**Given passage**
==========

When importing into a library, the content is treated as an add/update operation, creating new versions of that content in the library as necessary. No content is deleted from the library as a result of an import. Content that is imported into a library also does not encode multiple versions of itself–they are treated as add/updates to the draft versions, and optionally published after import.
Supplementary Purposes of Course Import
The course import feature in Open edX currently also serves other purposes, partly to get around feature shortcomings. I include them here to note that they exist, but I don’t believe they are the primary purpose of this feature. These represent distinct problems that can be solved in other ways:
Efficient Bulk Editing
There is currently no good on-platform method of doing something like a bulk search-and-replace across an entire course or library. Users have found it easier to create an export, run replace-all in their text editor, and re-import to make those changes.
Backup/Restore (Same Site)

==========

**Data lines**
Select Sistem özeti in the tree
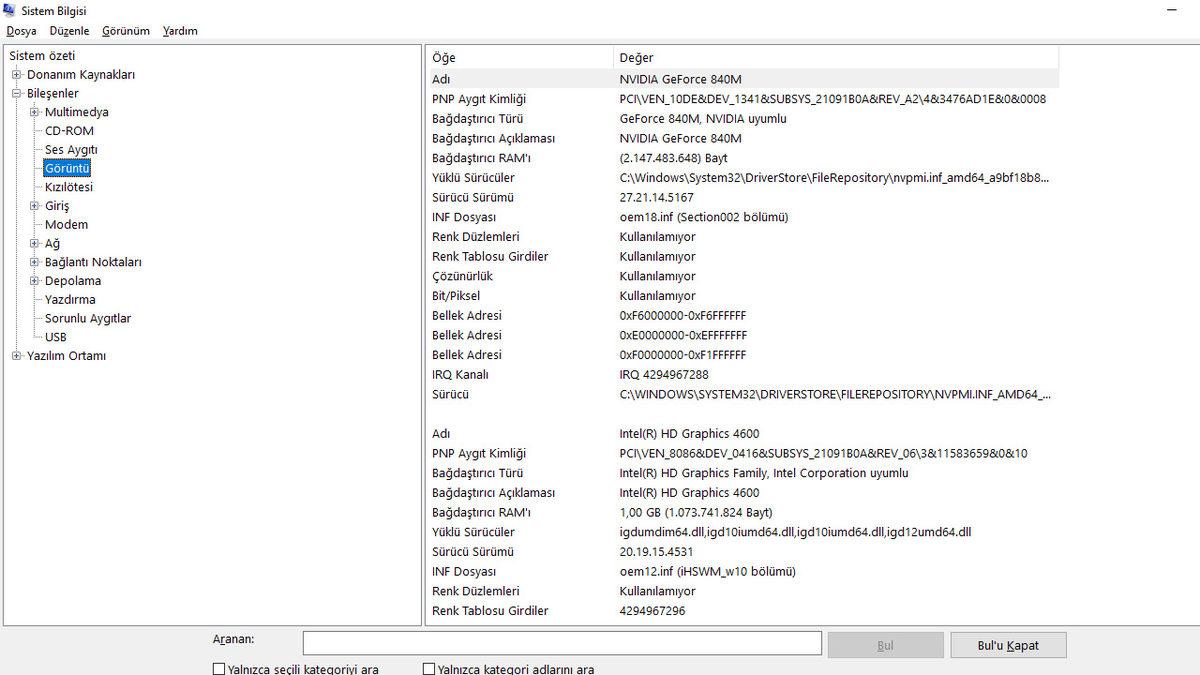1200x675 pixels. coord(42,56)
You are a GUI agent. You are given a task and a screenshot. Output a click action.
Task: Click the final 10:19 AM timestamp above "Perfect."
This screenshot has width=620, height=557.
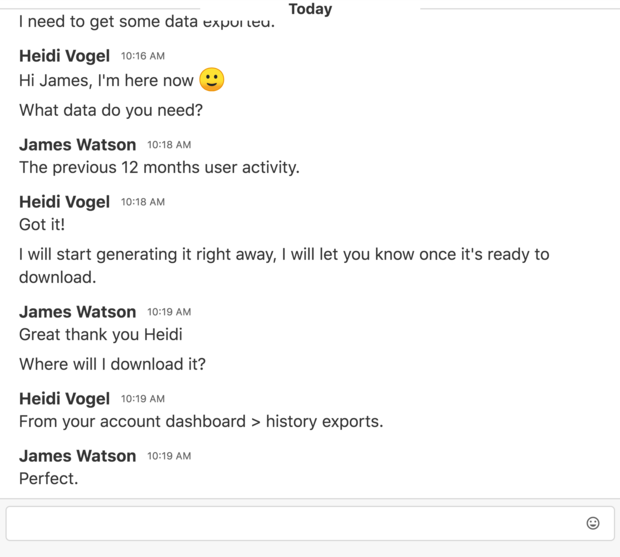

==========

**What you will do**
[a] According to the passage on Open edX course and library import, what have users done to make bulk search-and-replace changes across an entire course or library?
[b] Transcribe the part of the passage on Open edX course and library import that begins at the words "Supplementary Purposes of" and stops after "make those changes.".
[c] Pick up the passage on Open edX course and library import from its final line and continue writing it.

**Task-by-task answers**
[a] They have created an export, run replace-all in their text editor, and re-imported it.

[b]
Supplementary Purposes of Course Import
The course import feature in Open edX currently also serves other purposes, partly to get around feature shortcomings. I include them here to note that they exist, but I don’t believe they are the primary purpose of this feature. These represent distinct problems that can be solved in other ways:
Efficient Bulk Editing
There is currently no good on-platform method of doing something like a bulk search-and-replace across an entire course or library. Users have found it easier to create an export, run replace-all in their text editor, and re-import to make those changes.

[c]
Imports can be used as a way to back up courses and legacy libraries, and restore them in the case of a disastrous user error. This shouldn’t be necessary with better undo/revert capabilities.
Cross-site Syndication
Sometimes a course or library is needed across multiple instances of Open edX, because similar content is being used by multiple groups of people to teach different audiences. These courses are periodically re-exported from the source site and re-imported on destination sites, as the content is updated.
Advanced OLX-only Features
Historically, some advanced features cannot be accessed through the normal Studio editors, and would require manual editing of the OLX XML format of our content files, followed by an import.